Cómo trabajamos
Un puntaje solo sirve si se entiende de dónde sale. Acá te contamos qué miramos, cuánto pesa cada cosa y cómo llegamos al número que ves en el ranking.
Antes de puntuar nada, aplicamos un filtro que no admite excepciones: si una casa no tiene habilitación vigente de el IPLyC (Instituto Provincial de Lotería y Casinos de la Provincia de Buenos Aires) y no opera bajo un dominio .bet.ar, ni siquiera entra en la evaluación. Recién superado ese umbral empieza el análisis fino. Preferimos una guía corta y confiable antes que una lista larga con nombres que no deberían estar.
A partir de ahí, cada operador recorre los mismos cinco criterios. No hay atajos ni tratos especiales: la vara es idéntica para todos.
Los cinco criterios
Es el criterio que más suma, porque es el que sostiene todo lo demás. Confirmamos que la autorización de el IPLyC esté activa, que el dominio sea el oficial .bet.ar y que el operador cumpla las reglas de la provincia. Sin esta base sólida, ningún otro puntaje tendría sentido.
Miramos qué medios de pago locales acepta, cuánto demora en devolver el dinero y —sobre todo— si las condiciones están escritas de forma que se entiendan sin ser abogado. Valoramos los plazos razonables y la ausencia de sorpresas en la letra chica.
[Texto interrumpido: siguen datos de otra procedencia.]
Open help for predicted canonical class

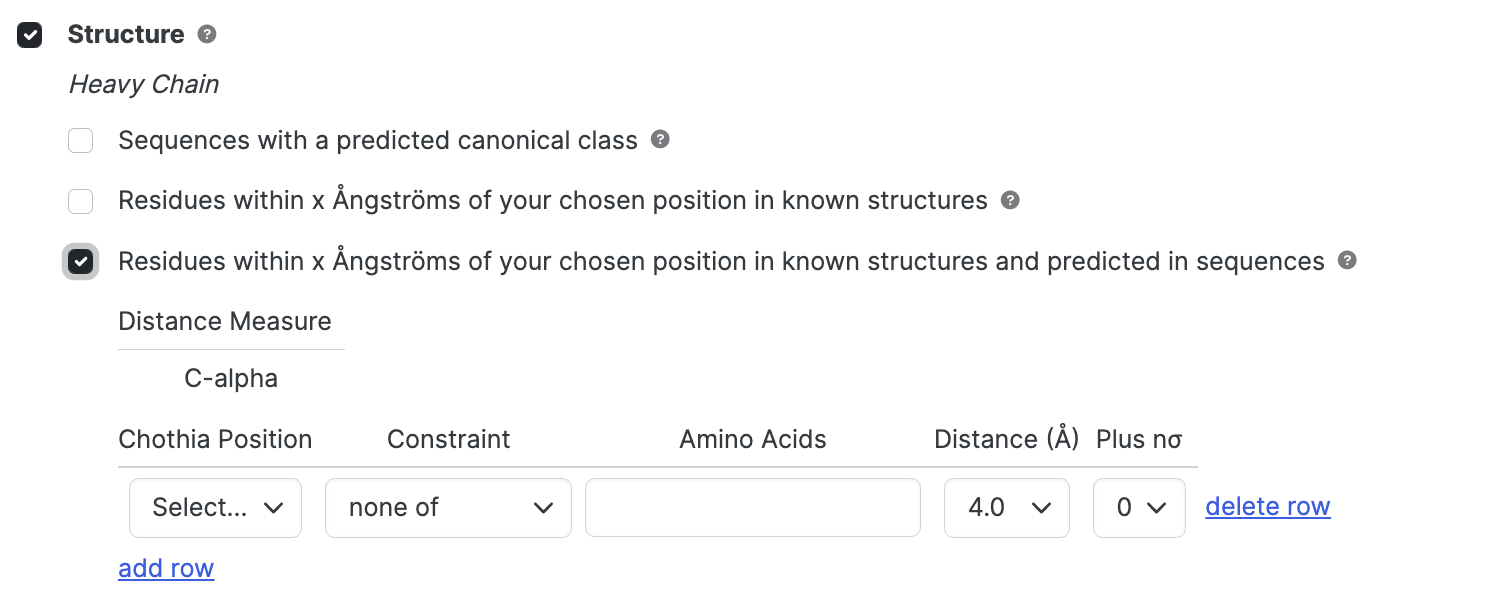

Revisamos el cifrado de la conexión, la claridad de la política de privacidad y el proceso de verificación de identidad. Sumamos puntos extra a quienes ofrecen herramientas de autocontrol —límites de depósito, de tiempo o autoexclusión— porque cuidan al usuario más allá de lo obligatorio.
Probamos los canales de contacto como lo haría cualquiera con una duda real. Nos importa que respondan en español, en horarios útiles y con respuestas concretas en lugar de guiones vacíos. Una buena atención se nota justo cuando algo no salió como se esperaba.
Evaluamos la variedad y calidad del catálogo, y analizamos las promociones por lo que realmente son: ofertas con condiciones. Describimos requisitos y límites de forma factual y nunca presentamos un bono como una ganancia asegurada, porque no lo es.